Por Isabel Salema *
Transcrevemos com a devida vênia do jornal PÚBLICO, edição de 24/03/2024, p. 27, da coluna Obituário: MAURIZIO POLLINI (1942-2024), indissociável do Scala de Milão, foi um dos maiores pianistas da segunda metade do século XX.Numa das suas passagens por Lisboa, em 2002, chamámos-lhe “uma lenda viva”. Viera interpretar na Fundação Gulbenkian obras de Chopin e Debussy, num concerto de celebração dos seus 60 anos, e concedeu-nos uma rara entrevista. O pianista italiano Maurizio Pollini, um músico a quem os outros músicos prestavam atenção, como apontava o Washington Post no seu obituário, morreu ontem aos 82 anos, em Milão.
A sua morte foi anunciada pelo Teatro alla Scala, onde actuou frequentemente: precisamente 168 vezes. O anúncio não especificava a causa, mas em 2022 já se vira obrigado a cancelar concertos devido a problemas cardíacos. Incluindo, à última hora e já com o público sentado na sala, aquele com que o Festival de Salzburgo pretendia celebrar os seus 80 anos.
Maurizio Pollini era “um dos grandes músicos do nosso tempo”, sublinhou o grande teatro de ópera de Milão, e uma referência fundamental na vida artística da instituição, nomeadamente na sua colaboração com o maestro Claudio Abbado (1933-2014), “destinada a marcar não só a história do espectáculo mas também a história cultural da cidade de Milão”.
“Acho que é um dos maiores pianistas do século XX”, disse ao PÚBLICO o pianista Nuno Vieira de Almeida. “Percebe-se tudo o que ele está a tentar fazer do ponto de vista estrutural, da arquitectura da música.” A música do romantismo, por exemplo, não fica entregue a uma inspiração do momento.
O seu virtuosismo, o domínio técnico, “é um meio para conseguir dar à obra as características de ambiente e de cor que ela tem”, explica. “O seu Chopin não é um Chopin de chá e torradas, mas um Chopin viril, inspirado, uma afirmação de vitalidade e inteligência. Desse ponto de vista, ele é admirável. Conseguia ser absolutamente claro. O rodriguinho do momento não ocorre a Pollini e acho que nós agradecemos.”
Foi um intérprete notável, sobretudo de Schumann, Chopin, Brahms, Beethoven e Schönberg, mas também, mais tardiamente, de Mozart, aponta Nuno Vieira de Almeida.

[ENTRADAS EXTRAÍDAS]

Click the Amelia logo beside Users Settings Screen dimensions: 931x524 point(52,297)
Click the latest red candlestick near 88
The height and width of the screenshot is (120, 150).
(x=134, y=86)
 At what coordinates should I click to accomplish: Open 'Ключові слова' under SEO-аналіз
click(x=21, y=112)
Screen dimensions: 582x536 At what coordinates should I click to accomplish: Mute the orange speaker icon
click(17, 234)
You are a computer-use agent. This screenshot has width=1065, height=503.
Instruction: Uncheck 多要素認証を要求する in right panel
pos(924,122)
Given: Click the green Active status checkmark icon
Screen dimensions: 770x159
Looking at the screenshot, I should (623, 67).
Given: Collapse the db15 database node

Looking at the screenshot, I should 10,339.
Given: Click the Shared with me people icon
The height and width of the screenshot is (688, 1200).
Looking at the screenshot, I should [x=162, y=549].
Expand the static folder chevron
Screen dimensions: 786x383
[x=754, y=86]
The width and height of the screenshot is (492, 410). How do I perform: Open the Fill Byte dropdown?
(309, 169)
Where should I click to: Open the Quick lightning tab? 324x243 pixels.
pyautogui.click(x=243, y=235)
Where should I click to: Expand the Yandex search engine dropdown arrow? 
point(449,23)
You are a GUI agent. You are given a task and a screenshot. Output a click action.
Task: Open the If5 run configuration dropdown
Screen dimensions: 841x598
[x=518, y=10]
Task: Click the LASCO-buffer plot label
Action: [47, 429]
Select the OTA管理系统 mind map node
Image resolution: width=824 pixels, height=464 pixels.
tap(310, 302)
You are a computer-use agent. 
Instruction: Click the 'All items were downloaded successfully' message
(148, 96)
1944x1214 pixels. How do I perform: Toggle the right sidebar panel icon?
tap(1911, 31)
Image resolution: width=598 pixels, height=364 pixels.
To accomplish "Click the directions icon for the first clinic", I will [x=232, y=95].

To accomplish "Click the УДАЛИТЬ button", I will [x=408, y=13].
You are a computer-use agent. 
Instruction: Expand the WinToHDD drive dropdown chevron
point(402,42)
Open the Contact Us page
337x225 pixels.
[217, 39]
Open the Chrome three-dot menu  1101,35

[TAREFA PROPOSTA 1]
Segundo o obituário, por que Maurizio Pollini teve de cancelar concertos em 2022? Responda em até três frases.
[TAREFA PROPOSTA 2]
Imprima o trecho do obituário que começa nas palavras “A sua morte” e termina depois de “seus 80 anos.”.

[RESULTADO 1]
Em 2022, Pollini viu-se obrigado a cancelar concertos devido a problemas cardíacos. Um deles foi o concerto com que o Festival de Salzburgo pretendia celebrar os seus 80 anos, cancelado à última hora, com o público já sentado na sala.

[RESULTADO 2]
A sua morte foi anunciada pelo Teatro alla Scala, onde actuou frequentemente: precisamente 168 vezes. O anúncio não especificava a causa, mas em 2022 já se vira obrigado a cancelar concertos devido a problemas cardíacos. Incluindo, à última hora e já com o público sentado na sala, aquele com que o Festival de Salzburgo pretendia celebrar os seus 80 anos.